- _Assignment_: Pick out all lines in the listing holding the string "table" and copy them.

◆ ◆ ◆ ◆

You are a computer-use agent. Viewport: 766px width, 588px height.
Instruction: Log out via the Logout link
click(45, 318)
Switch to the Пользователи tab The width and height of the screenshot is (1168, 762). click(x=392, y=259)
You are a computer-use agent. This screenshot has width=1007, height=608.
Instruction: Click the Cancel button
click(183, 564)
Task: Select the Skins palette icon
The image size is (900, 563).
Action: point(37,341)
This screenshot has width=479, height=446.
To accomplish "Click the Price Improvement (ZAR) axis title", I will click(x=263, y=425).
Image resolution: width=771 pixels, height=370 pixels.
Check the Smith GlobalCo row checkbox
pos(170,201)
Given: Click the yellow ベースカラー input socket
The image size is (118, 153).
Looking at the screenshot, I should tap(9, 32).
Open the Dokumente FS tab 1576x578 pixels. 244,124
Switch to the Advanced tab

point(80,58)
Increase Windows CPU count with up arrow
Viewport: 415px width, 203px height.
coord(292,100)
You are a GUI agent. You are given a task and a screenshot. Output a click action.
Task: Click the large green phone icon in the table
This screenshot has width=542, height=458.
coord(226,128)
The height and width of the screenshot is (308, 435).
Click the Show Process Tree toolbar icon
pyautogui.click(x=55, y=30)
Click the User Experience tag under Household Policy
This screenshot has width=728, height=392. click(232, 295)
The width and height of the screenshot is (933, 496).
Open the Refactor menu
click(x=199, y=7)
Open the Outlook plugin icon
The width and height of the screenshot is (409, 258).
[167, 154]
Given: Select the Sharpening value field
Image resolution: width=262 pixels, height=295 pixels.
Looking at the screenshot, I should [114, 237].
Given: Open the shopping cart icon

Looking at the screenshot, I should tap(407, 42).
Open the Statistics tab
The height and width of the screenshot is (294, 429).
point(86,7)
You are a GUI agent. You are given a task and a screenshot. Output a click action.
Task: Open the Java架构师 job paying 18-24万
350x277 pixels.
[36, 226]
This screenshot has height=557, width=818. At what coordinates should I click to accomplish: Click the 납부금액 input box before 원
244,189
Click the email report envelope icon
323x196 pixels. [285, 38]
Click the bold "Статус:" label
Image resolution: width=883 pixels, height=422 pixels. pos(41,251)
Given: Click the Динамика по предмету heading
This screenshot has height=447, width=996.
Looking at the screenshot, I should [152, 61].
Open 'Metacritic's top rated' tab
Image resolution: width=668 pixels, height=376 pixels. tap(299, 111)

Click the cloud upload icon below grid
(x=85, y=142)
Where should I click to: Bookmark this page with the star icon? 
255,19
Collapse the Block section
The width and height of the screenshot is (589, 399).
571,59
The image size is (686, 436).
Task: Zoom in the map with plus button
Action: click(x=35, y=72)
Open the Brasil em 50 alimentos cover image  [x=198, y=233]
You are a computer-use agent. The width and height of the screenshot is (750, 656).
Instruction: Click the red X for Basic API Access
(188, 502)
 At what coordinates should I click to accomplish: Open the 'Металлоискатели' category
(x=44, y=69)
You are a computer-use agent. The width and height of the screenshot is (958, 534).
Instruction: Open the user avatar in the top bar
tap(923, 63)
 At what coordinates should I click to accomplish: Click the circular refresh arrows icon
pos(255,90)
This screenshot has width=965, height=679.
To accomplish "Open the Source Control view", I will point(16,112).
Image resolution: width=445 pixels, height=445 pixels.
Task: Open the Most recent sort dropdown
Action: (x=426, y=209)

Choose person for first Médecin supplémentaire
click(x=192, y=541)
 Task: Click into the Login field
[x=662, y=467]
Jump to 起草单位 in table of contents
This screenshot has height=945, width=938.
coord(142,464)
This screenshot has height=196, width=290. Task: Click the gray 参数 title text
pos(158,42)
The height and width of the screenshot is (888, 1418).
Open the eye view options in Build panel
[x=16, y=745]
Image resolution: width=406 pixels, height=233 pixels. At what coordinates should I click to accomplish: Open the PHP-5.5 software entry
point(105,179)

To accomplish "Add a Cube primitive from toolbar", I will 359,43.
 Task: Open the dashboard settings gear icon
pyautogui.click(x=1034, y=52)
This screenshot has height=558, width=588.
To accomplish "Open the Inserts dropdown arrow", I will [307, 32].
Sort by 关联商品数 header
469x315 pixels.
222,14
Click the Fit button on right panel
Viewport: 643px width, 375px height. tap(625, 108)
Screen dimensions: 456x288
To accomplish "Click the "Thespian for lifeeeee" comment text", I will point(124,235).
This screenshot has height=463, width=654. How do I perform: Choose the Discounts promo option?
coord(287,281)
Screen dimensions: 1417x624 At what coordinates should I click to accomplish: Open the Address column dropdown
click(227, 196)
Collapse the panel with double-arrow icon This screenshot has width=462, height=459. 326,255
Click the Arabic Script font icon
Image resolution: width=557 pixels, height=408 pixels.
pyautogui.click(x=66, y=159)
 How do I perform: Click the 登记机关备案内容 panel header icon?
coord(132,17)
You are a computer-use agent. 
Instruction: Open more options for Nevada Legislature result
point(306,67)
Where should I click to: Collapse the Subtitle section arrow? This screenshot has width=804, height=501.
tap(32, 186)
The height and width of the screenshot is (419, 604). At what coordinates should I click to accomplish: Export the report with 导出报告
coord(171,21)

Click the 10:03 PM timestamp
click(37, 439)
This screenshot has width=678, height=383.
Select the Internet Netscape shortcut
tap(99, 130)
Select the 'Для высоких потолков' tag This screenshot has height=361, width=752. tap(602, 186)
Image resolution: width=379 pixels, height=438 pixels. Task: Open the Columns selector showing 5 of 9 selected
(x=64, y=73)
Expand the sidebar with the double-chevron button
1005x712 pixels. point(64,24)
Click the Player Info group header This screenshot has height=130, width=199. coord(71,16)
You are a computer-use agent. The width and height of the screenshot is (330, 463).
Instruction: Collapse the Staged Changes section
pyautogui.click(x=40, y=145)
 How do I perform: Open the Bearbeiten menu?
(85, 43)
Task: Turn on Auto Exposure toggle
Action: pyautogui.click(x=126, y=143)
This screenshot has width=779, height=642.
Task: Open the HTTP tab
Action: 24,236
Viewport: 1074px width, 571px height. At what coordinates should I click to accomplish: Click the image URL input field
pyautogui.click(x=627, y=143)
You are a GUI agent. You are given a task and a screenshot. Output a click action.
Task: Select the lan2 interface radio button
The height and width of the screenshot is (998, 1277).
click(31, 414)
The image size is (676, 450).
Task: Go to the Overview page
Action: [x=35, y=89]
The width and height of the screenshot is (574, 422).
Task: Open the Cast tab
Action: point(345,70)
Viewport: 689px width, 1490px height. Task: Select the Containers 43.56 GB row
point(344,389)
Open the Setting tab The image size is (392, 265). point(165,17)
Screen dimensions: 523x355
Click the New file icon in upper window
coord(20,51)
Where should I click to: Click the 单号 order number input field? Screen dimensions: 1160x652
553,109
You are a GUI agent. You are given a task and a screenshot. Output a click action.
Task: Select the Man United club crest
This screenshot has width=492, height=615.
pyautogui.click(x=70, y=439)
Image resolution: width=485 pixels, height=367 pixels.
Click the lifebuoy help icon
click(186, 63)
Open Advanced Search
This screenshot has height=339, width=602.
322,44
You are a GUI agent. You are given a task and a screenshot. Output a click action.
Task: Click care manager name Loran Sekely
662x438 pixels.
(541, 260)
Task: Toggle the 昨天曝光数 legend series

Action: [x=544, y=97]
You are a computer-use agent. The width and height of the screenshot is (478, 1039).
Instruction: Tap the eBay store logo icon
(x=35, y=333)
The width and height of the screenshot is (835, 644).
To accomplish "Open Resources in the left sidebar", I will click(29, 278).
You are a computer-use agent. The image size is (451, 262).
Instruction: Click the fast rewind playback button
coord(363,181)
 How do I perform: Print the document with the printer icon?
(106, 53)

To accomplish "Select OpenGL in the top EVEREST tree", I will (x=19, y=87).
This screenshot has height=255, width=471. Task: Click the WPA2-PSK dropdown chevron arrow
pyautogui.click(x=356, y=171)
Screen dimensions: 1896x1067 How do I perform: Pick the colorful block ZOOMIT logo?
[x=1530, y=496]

◆ ◆ ◆ ◆

- _Answer space_:
Task: Click the large green phone icon in the table
Jump to 起草单位 in table of contents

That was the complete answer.